Free decryptor for Avaddon made useless

Javier Yuste, a student at the Rey Juan Carlos University in Madrid, created a free tool called AvaddonDecrypter for decrypting files affected by the Avaddon ransomware.

This solution could only help new malware victims who haven't turned off their computers after the attack. AvaddonDecrypter dumped the infected system's RAM and scanned the memory for data that could be used to restore the original encryption key.

However, Avaddon developers quickly noticed the release of AvaddonDecrypter. Recently, they reported an update to the code, which makes AvaddonDecrypter useless.

Seeing how Avaddon fixed its encryption schemes within days, it's hard to disagree that some decryption tools should never go public.

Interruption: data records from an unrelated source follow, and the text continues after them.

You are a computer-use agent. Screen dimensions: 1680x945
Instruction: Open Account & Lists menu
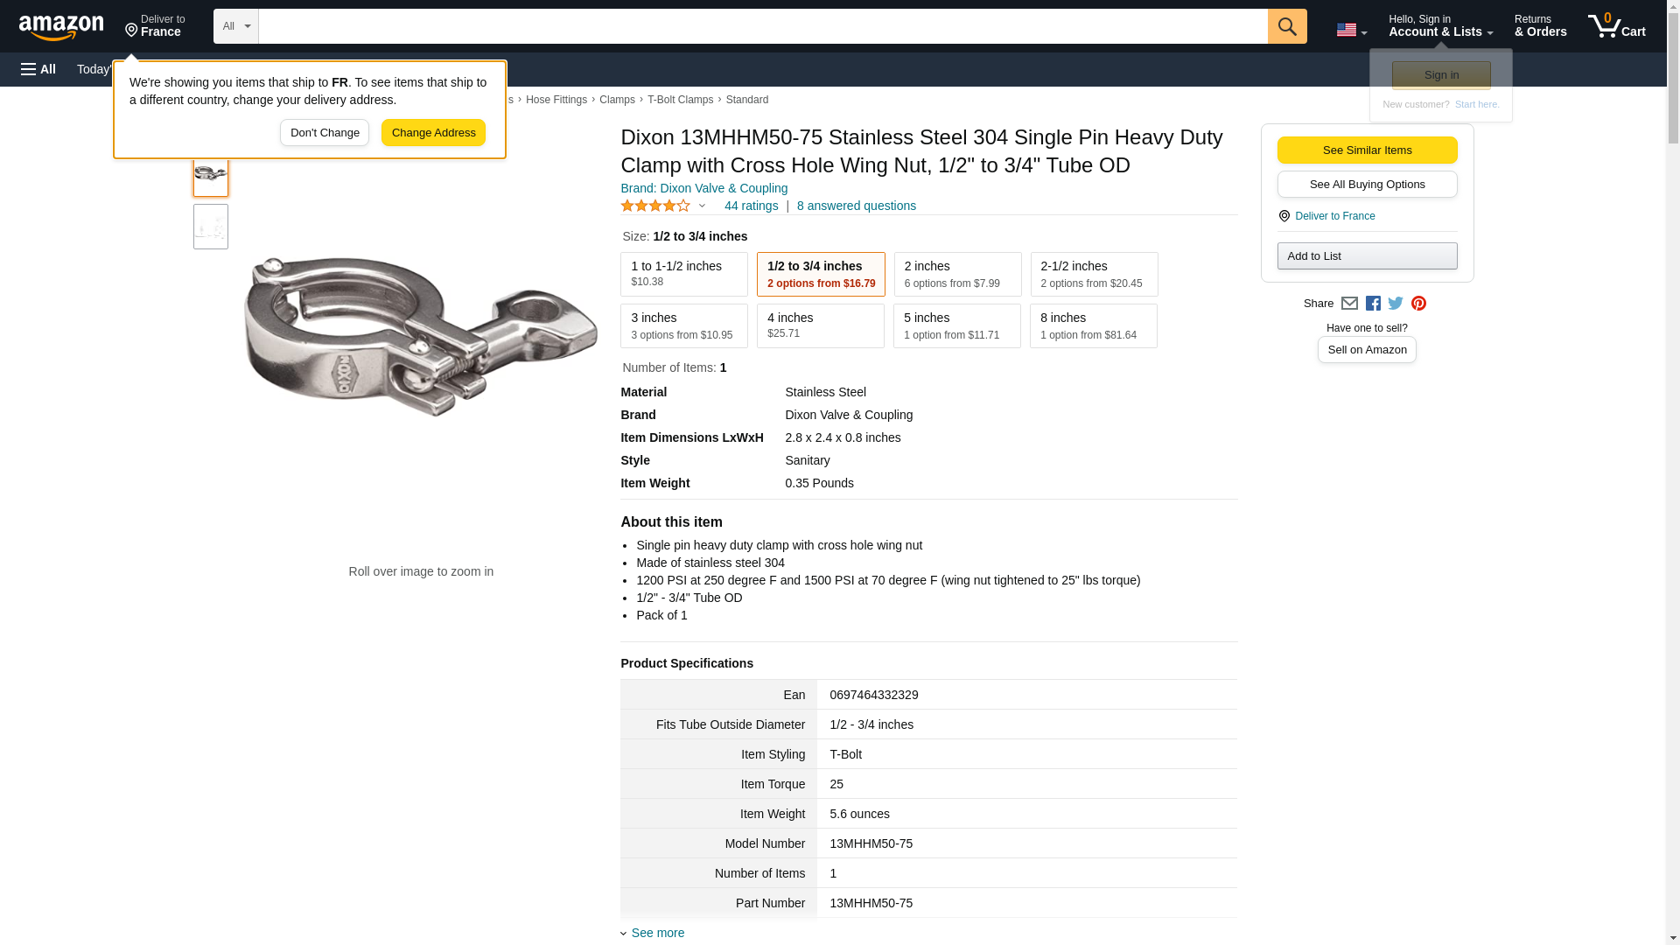pos(1440,26)

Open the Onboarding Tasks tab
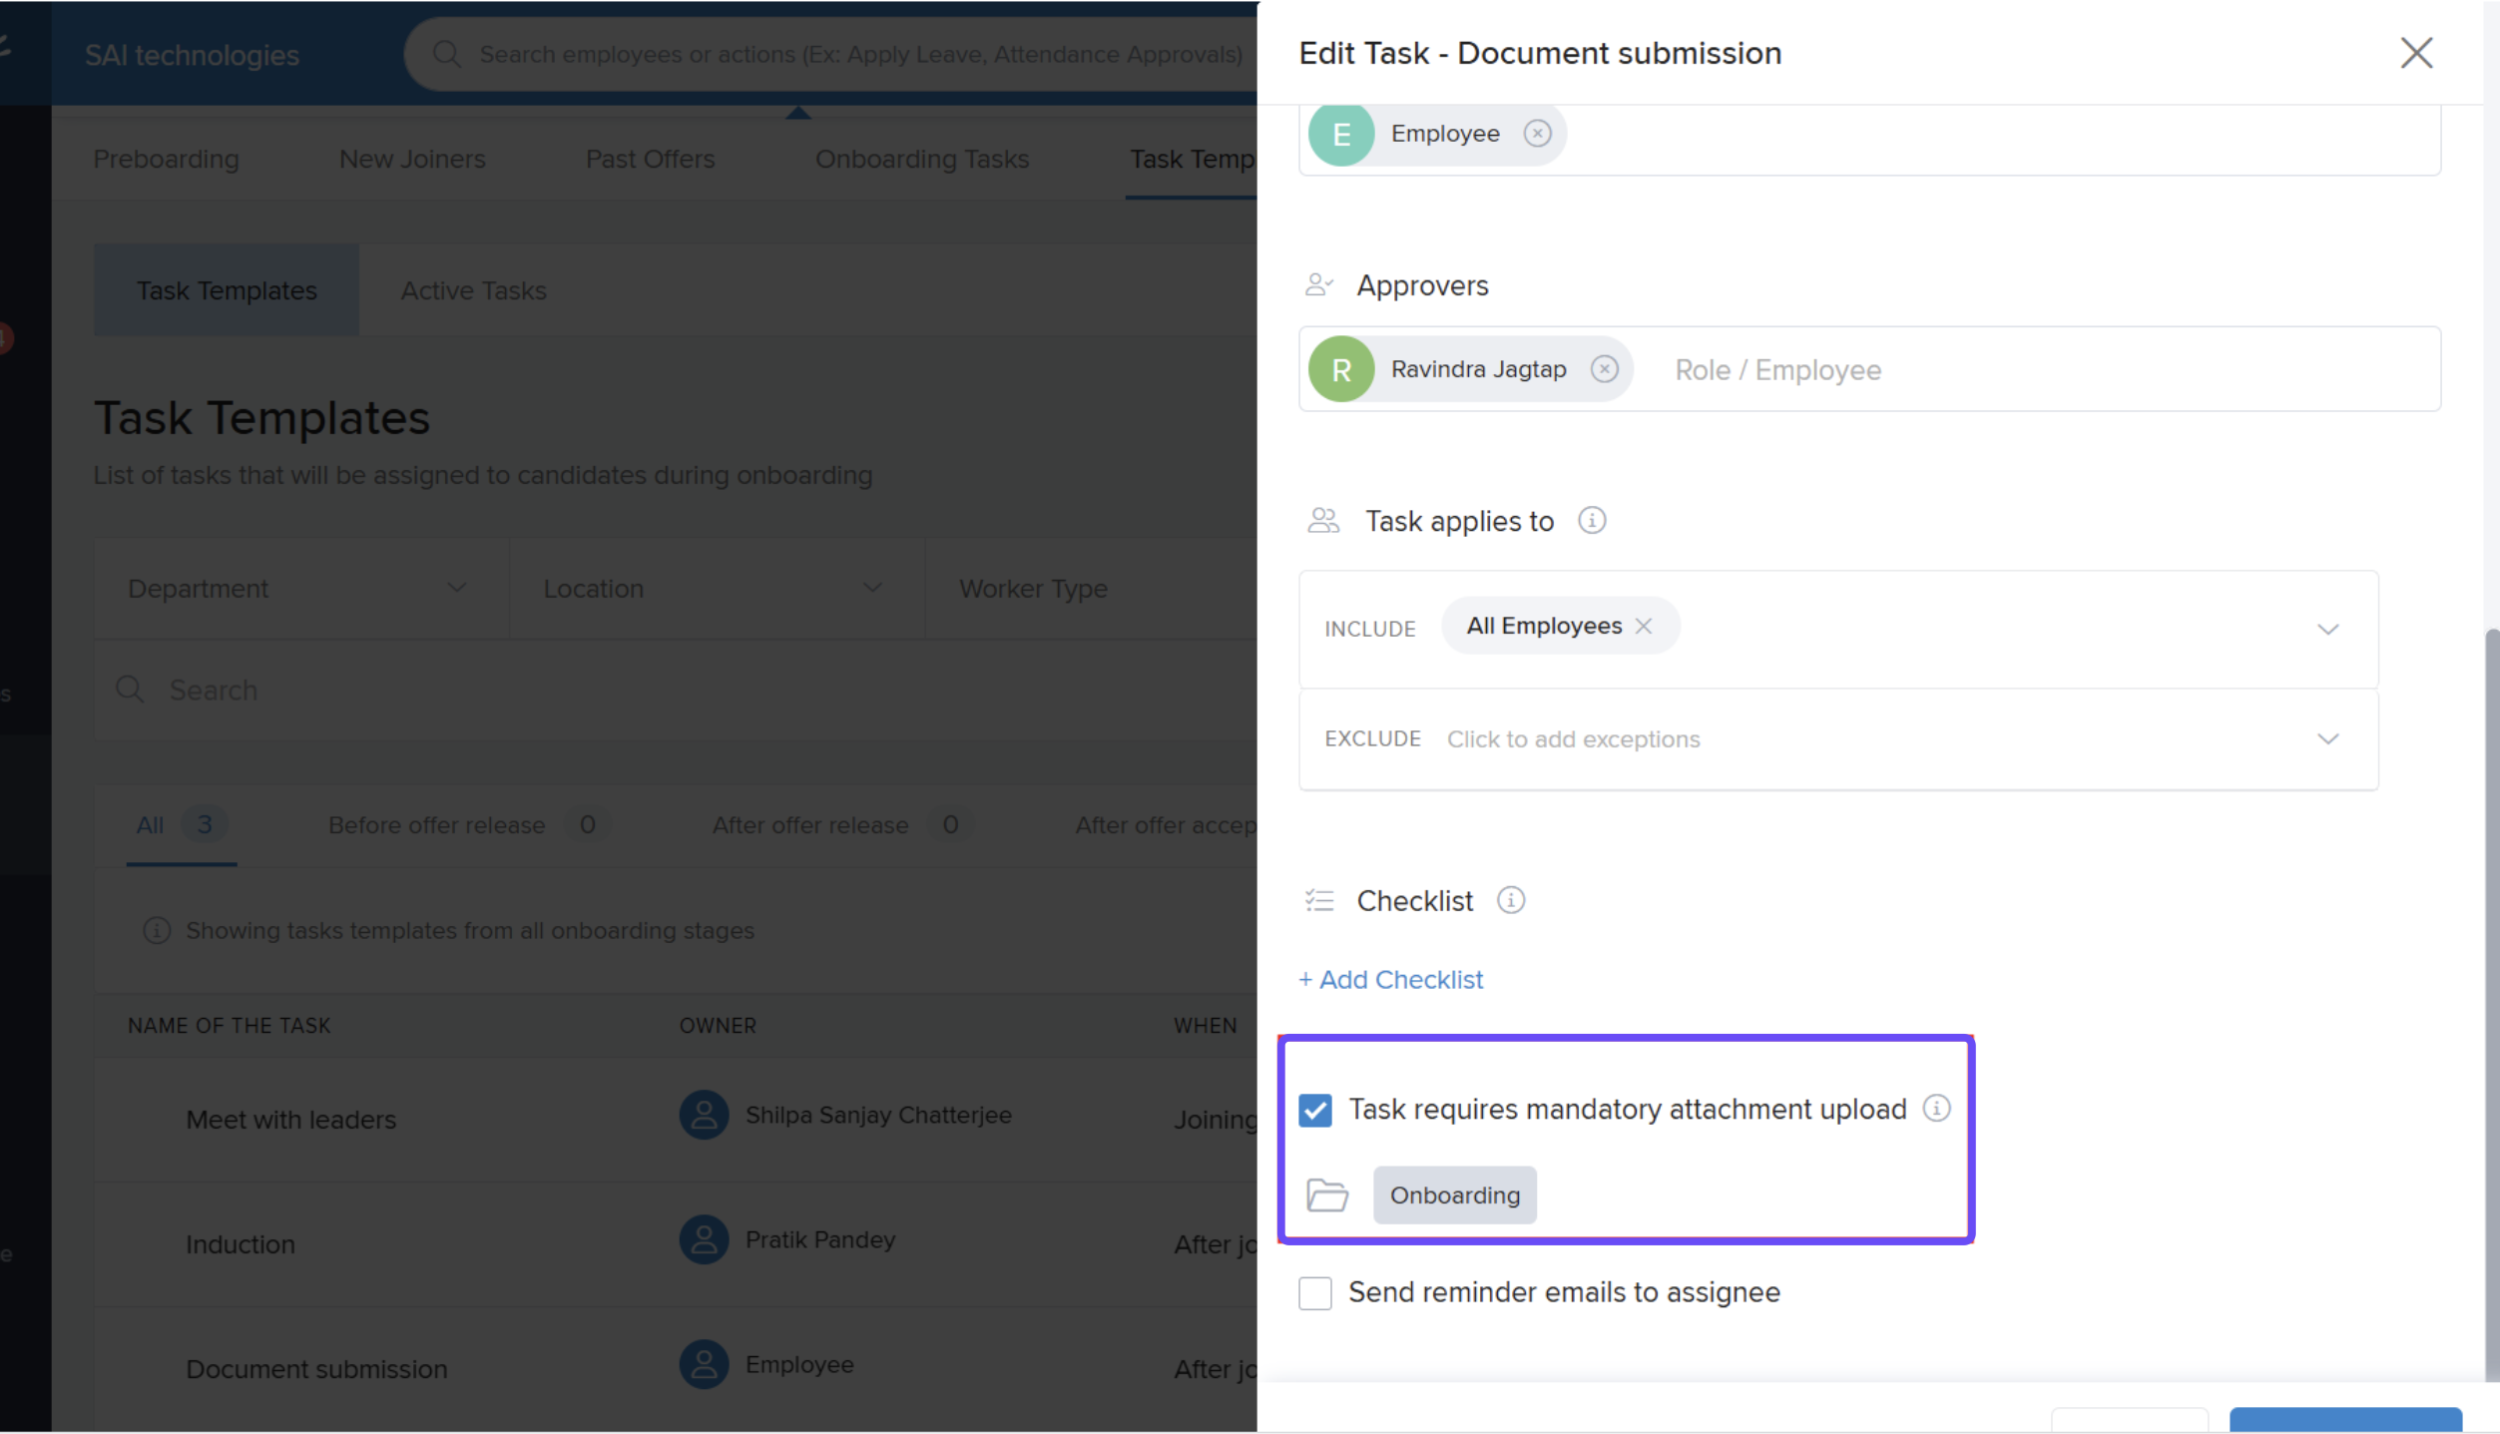click(922, 158)
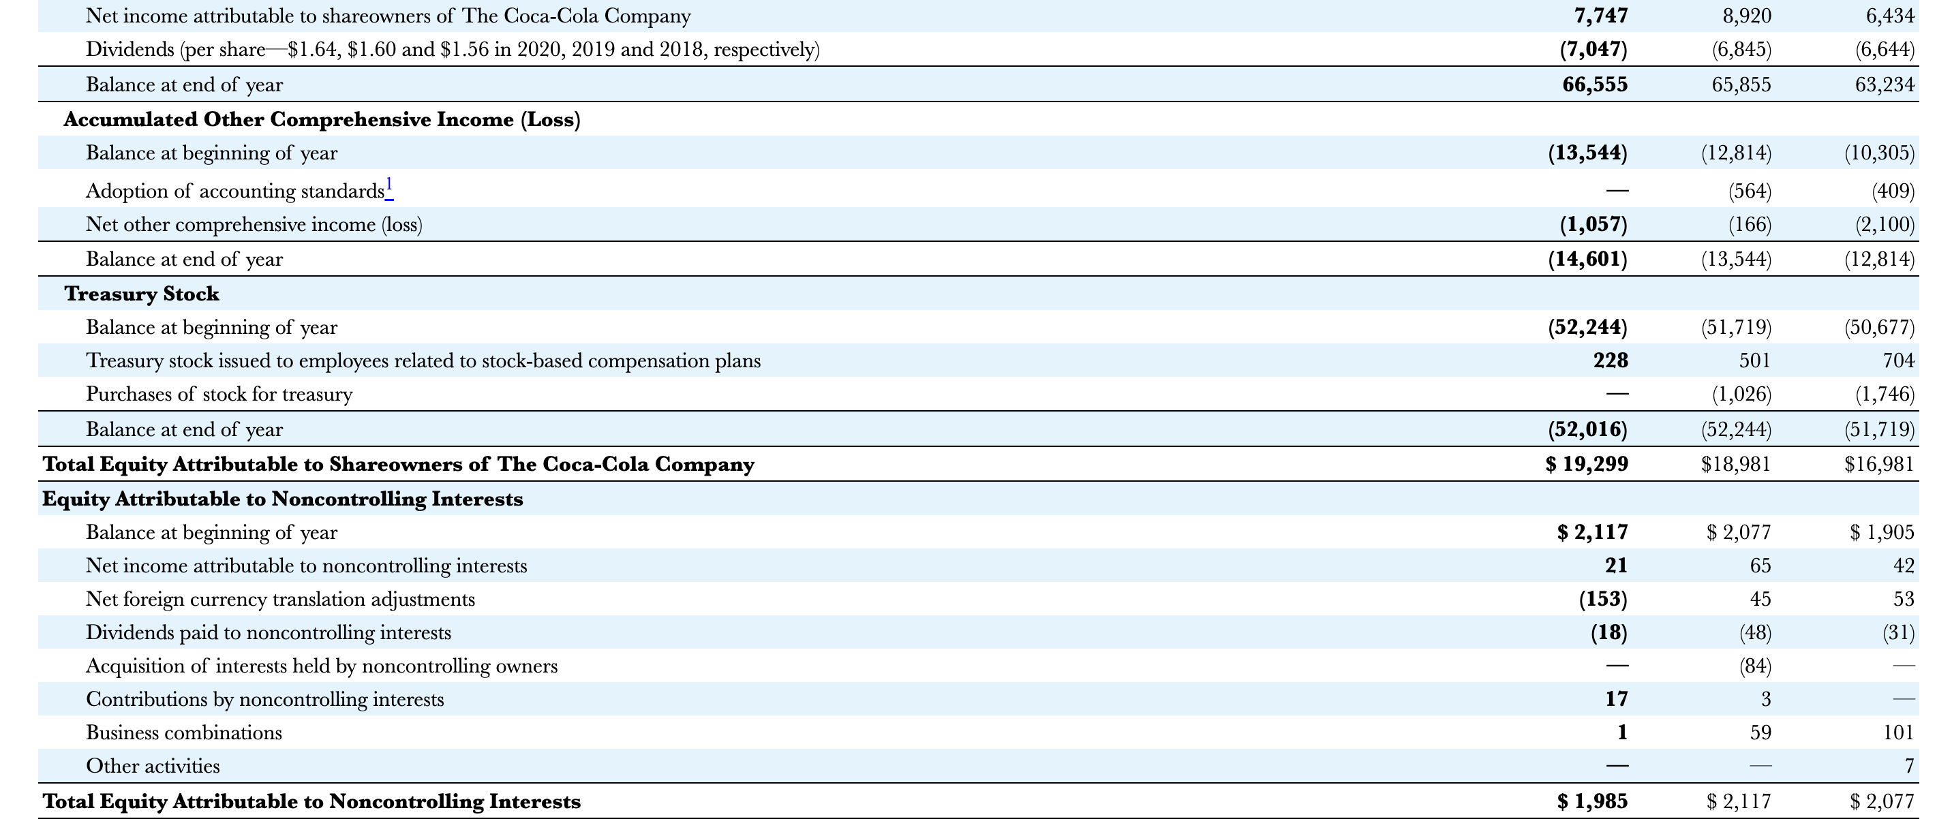Click the Net foreign currency translation adjustments label
This screenshot has width=1937, height=819.
tap(280, 599)
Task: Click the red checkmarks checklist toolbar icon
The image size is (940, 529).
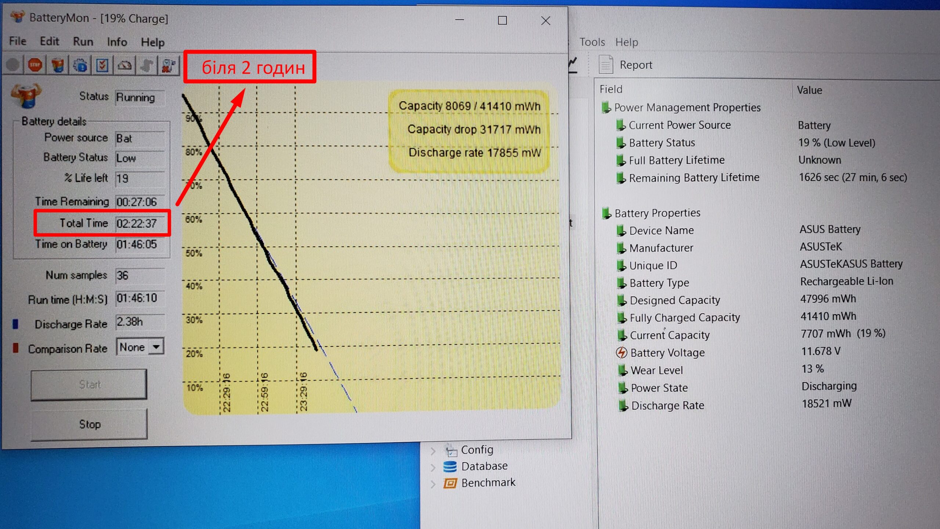Action: [x=102, y=66]
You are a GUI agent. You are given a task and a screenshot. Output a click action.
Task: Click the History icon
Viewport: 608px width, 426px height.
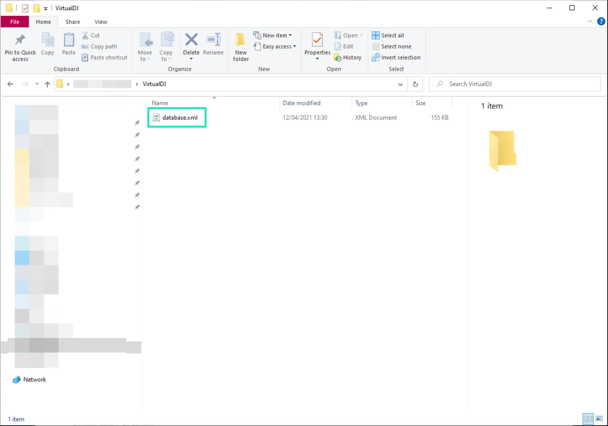point(338,57)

Emergency fix for Windows 10 Wi-Fi crashes

Microsoft has released an urgent, unscheduled update, KB5001028, that fixes a bug causing Windows 10 to crash when connected to Wi-Fi over WPA3. The problem appeared after the release of updates for Windows 10 1909 (KB4598298 – dated January 21, 2021, KB4601315 – dated February 9).

As soon as the user connects to the Wi-Fi network using the WPA3 protocol, Windows crashes into a Blue Screen of Death (BSOD). However, it is recommended to use WPA3 since it is the most secure protocol.

In addition to the unscheduled update, Microsoft has published several methods to help users avoid BSOD when connecting to a wireless network.

- Update your device to Windows 10, version 2004 or Windows 10, version 20H2.

- Connect to a Wi-Fi network using WPA2. To do this, you may need to reconfigure your access point or router settings.

- Connect using a wired ethernet connection.

KB5001028 updates are free to download and install from the Microsoft Update website.